Exercise
What you return should be the entries, unchanged, without their pictures.

..............................

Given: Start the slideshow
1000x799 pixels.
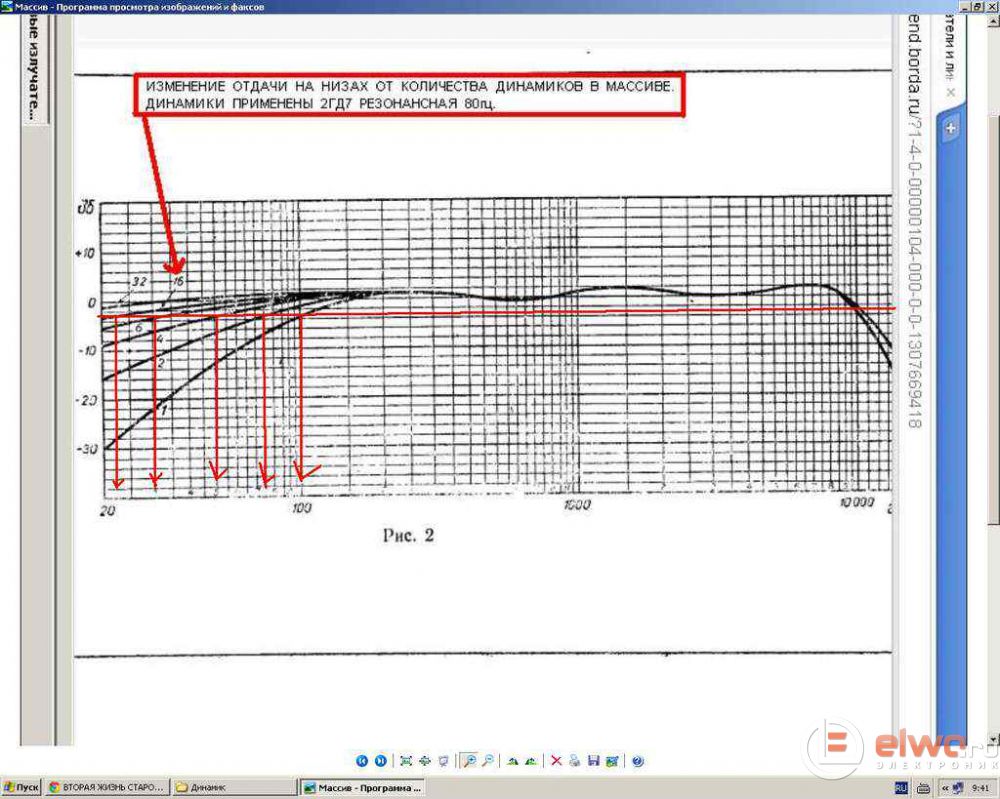Looking at the screenshot, I should pos(441,761).
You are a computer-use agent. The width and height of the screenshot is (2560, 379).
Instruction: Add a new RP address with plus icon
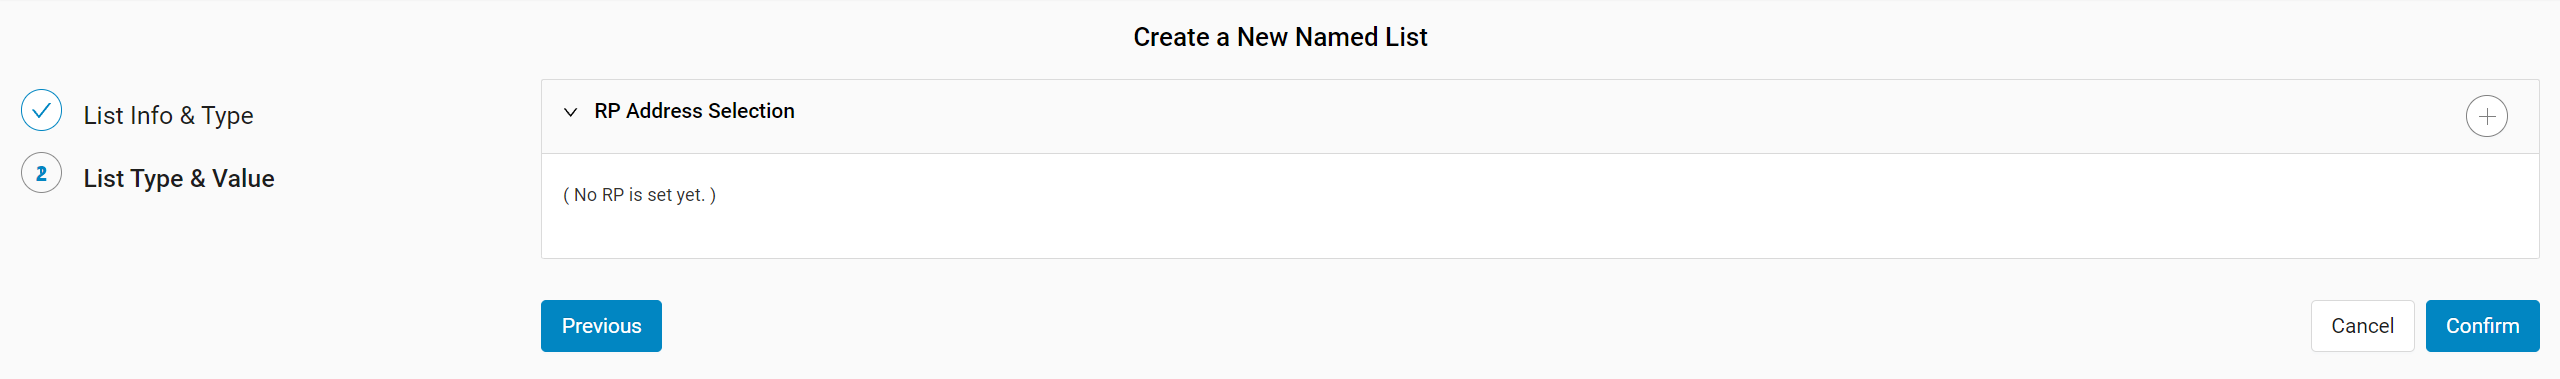(x=2486, y=116)
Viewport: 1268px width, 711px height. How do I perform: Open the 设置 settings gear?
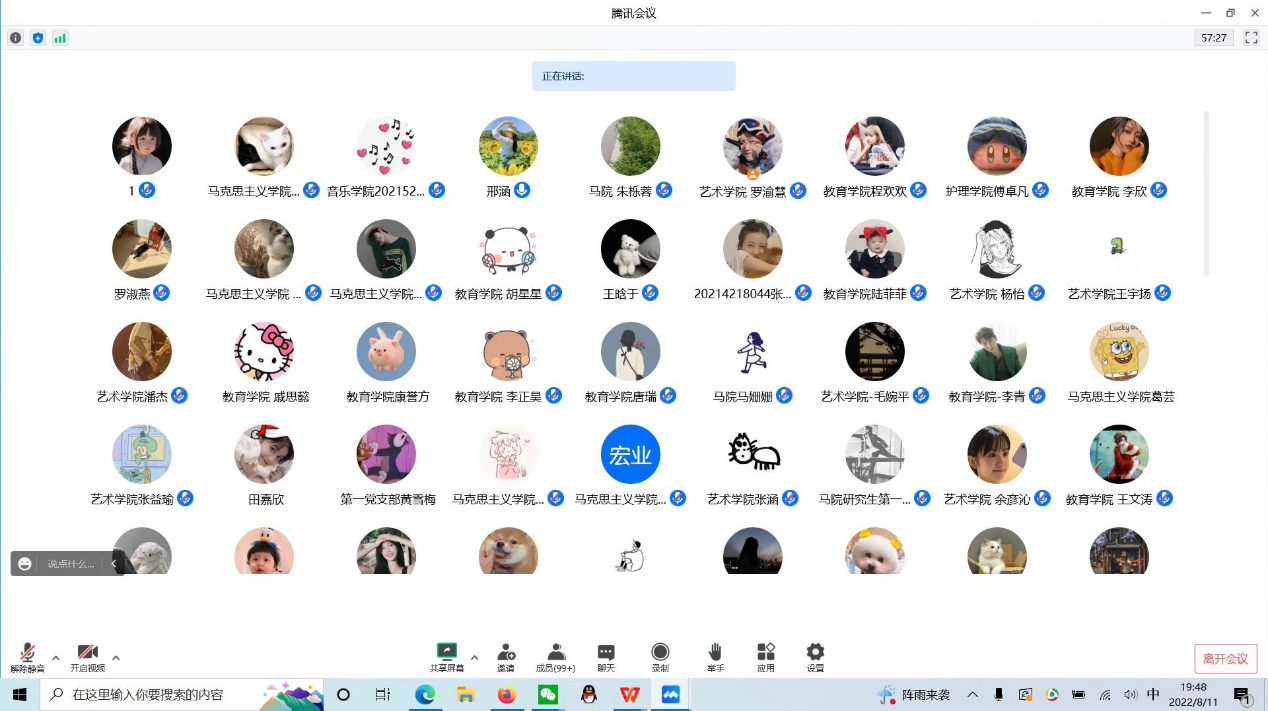(815, 657)
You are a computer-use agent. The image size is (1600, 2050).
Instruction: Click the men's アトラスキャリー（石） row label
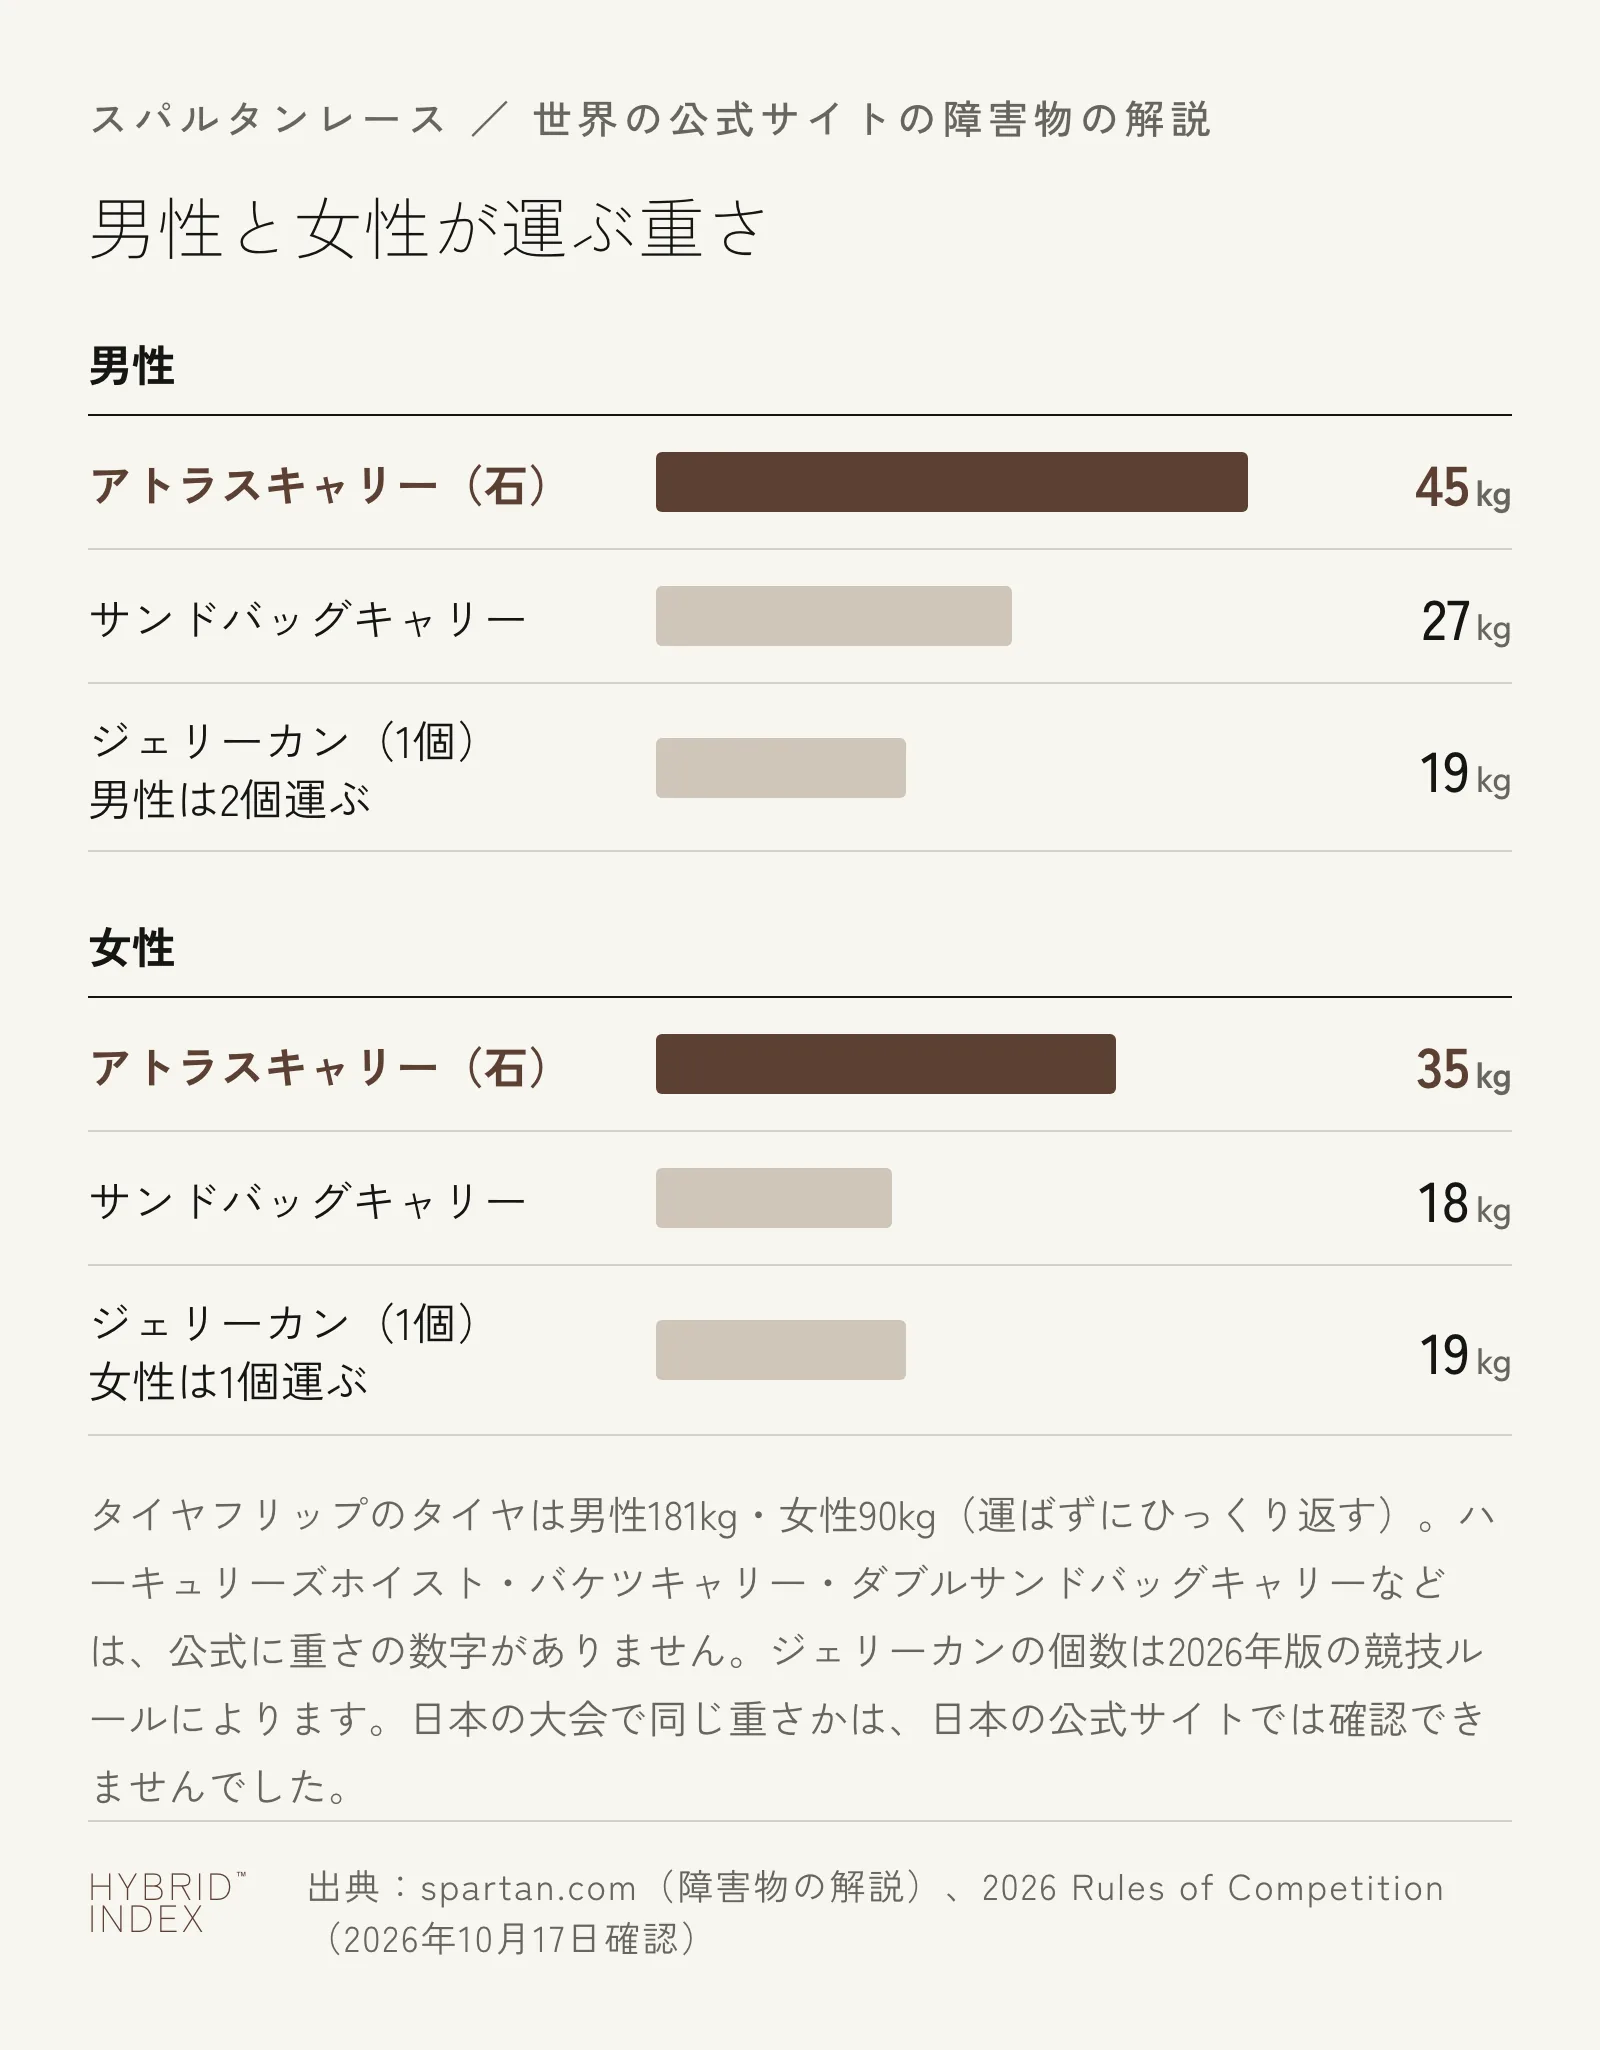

..............................

Result of the task
Given: Start the slideshow
1000x799 pixels.
Looking at the screenshot, I should pos(441,761).
You are a computer-use agent. The width and height of the screenshot is (2560, 379).
Instruction: Add a new RP address with plus icon
(x=2486, y=116)
Viewport: 1268px width, 711px height. How do I perform: Open the 设置 settings gear?
(815, 657)
You are a computer-use agent. The image size is (1600, 2050).
Instruction: Click the men's アトラスキャリー（石） row label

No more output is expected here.